Mon ordinateur également pucé s’éteint avant que j’aie eu le temps de lire la suite. J’allume une bougie, m’habille rapidement et me précipite à l’extérieur pour continuer à lire ce message. Le temps que j’arrive au bureau, je me demande comment Belida a réussi à accéder à mon site, qui elle est et ce qu’elle me veut.
Les rues sont désertes, seule ma bougie donne une pâle lueur aux alentours. Je regarde derrière moi pour voir si personne ne me suit. J’ouvre la porte de l’entreprise qui m’emploie, monte les escaliers quatre à quatre et me dirige vers mon bureau. J’ouvre donc l’ordinateur et reprend ma lecture :
“… et nous nous trouvons au cœur de l’Amazonie où nous habitons dans un hangar que nos ancêtres ont rénové. Je vous écris donc ce message d’urgence car les ressources alimentaires sont presque inexistantes. Il ne restera bientôt plus rien. Il est vrai qu’il y a eu ce protocole et que vous n’êtes sûrement pas autorisé à entrer en contact avec nous, mais nous avons besoin d’aide et nous savons que vous pouvez nous aider. J’ai déjà parlé à votre dirigeante, mais elle m’a ignorée. Vous êtes notre dernière chance…

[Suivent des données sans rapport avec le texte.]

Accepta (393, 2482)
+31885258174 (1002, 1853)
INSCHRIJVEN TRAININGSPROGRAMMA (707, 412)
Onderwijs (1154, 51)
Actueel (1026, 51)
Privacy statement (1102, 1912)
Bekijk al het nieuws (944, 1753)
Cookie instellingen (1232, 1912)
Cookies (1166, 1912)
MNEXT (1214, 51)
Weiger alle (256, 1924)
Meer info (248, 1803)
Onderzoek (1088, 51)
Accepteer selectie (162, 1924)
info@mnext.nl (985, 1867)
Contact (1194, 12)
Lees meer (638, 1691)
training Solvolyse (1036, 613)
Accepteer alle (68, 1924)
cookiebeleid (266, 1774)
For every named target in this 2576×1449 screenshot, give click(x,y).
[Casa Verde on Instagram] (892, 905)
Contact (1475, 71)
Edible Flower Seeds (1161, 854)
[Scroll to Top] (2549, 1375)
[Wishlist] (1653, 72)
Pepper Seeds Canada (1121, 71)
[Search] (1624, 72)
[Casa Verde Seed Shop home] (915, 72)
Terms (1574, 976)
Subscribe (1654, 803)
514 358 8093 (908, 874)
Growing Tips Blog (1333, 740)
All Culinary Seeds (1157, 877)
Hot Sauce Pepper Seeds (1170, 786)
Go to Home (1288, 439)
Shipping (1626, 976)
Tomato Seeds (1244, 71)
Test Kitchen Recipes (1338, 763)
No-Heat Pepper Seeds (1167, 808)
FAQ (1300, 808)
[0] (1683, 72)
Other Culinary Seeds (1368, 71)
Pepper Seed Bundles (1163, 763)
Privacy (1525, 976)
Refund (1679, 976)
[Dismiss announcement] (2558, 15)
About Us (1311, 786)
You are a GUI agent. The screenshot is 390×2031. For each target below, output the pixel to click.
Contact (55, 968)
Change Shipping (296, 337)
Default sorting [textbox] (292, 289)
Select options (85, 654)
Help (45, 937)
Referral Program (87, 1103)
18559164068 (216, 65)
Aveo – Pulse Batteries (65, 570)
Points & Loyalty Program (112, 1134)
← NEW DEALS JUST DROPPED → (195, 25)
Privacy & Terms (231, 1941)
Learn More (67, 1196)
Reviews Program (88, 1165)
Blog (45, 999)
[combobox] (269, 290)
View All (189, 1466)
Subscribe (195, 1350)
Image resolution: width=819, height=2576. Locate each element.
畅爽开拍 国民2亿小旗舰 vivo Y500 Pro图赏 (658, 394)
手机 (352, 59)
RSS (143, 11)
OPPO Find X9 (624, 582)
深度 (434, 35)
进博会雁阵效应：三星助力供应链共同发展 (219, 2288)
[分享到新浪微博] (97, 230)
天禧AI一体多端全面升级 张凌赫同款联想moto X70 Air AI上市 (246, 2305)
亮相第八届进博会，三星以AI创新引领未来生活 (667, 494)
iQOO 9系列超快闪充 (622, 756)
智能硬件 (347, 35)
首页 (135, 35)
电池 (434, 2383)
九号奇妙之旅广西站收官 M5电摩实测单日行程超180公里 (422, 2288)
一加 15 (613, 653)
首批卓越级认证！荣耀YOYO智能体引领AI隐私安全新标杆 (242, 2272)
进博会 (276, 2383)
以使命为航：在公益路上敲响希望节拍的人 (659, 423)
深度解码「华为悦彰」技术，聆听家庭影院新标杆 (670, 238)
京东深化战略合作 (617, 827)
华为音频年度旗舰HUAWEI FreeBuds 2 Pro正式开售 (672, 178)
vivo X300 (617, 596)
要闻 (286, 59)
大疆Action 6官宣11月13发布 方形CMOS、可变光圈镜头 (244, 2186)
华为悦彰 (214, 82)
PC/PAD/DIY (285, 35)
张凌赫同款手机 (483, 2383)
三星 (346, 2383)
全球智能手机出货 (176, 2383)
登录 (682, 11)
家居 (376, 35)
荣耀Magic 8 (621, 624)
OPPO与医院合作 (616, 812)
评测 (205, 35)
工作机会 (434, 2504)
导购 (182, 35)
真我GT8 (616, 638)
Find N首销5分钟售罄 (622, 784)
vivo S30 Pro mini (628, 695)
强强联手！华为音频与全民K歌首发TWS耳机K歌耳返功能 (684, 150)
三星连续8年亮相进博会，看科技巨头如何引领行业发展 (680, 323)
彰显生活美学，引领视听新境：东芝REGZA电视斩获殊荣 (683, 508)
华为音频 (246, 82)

Faites attention à vous. Restez sur vos gardes. Je vous recontacterai très prochainement.”
Bizarre… moi qui pensais que nous n’avions plus de contact avec l’autre côté. Je reste figé quelques instants et relis le message une deuxième fois. Je ressors complètement perturbé, le cerveau tournant à du mille à l’heure, partagé entre la peur et le nombre croissant de questions qui tourbillonnent dans ma tête. Je déambule dans les rues. On pourrait croire que je suis perdu pourtant je connais bien le chemin de ces rues. C’est juste mon esprit qui dysfonctionne dans l’obscurité de la nuit.
La cire de la bougie me brûle les doigts et me fait sortir de mes pensées. Il me reste juste quelques heures de sommeil. Il faut rentrer. J’arrive à mon appartement essayant de faire le moins de bruit possible pour ne pas réveiller les voisins. J’ouvre la porte et appelle Fozzy, mon chien. Comme il ne vient pas, je m’avance un peu plus dans la pièce. Je reste stupéfait. Mes affaires ont été saccagées et gisent dans toute la pièce.
Mon ordinateur est allumé, je me précipite et retombe sur le message de Belida. Le stress monte de plus en plus. Un bruit provenant de la cuisine me fait sursauter. J’avance pas à pas et y découvre mon adorable chien qui se jette sur moi. Un raclement de gorge et puis soudain cette voix : Ne te retourne pas ! C’est moi Belida.
Vous êtes en état d’arrestation pour divulgation d’informations. Vous pouvez garder le silence. Tout ce que vous direz pourra être retenu contre vous.